Would you return, word for word, the lines of the data below from the line with "Expand 商品分类管理 dropdown" through the line with "Open Dynamic Commands", and no others?

◆ Data listing ◆
BEGIN

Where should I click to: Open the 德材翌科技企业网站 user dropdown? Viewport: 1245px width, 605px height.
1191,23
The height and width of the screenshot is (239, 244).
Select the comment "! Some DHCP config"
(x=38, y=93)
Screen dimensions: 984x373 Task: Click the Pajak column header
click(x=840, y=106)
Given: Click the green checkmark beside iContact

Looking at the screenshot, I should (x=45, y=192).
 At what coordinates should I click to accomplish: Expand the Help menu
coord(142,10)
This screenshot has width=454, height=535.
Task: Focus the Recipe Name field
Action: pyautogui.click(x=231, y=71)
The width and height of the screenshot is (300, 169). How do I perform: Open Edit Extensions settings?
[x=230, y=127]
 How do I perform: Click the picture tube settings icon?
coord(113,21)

END
BEGIN

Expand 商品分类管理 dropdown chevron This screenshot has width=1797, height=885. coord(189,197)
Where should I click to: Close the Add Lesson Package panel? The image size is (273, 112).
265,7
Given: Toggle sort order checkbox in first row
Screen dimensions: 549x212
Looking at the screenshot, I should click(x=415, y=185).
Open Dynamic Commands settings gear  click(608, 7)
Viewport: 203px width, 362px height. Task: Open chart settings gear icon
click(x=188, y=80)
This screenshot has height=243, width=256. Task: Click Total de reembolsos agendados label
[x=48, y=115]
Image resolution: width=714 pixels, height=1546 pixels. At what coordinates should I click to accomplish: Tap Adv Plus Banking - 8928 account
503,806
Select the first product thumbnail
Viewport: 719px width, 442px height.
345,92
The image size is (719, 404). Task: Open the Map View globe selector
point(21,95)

END
BEGIN

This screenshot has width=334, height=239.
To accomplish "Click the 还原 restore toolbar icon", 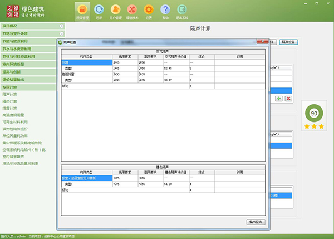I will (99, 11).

END

◆ Answer for the task ◆
Expand 商品分类管理 dropdown chevron This screenshot has width=1797, height=885. coord(189,197)
Where should I click to: Close the Add Lesson Package panel? The image size is (273, 112).
265,7
Given: Toggle sort order checkbox in first row
Screen dimensions: 549x212
Looking at the screenshot, I should click(x=415, y=185).
Open Dynamic Commands settings gear  click(608, 7)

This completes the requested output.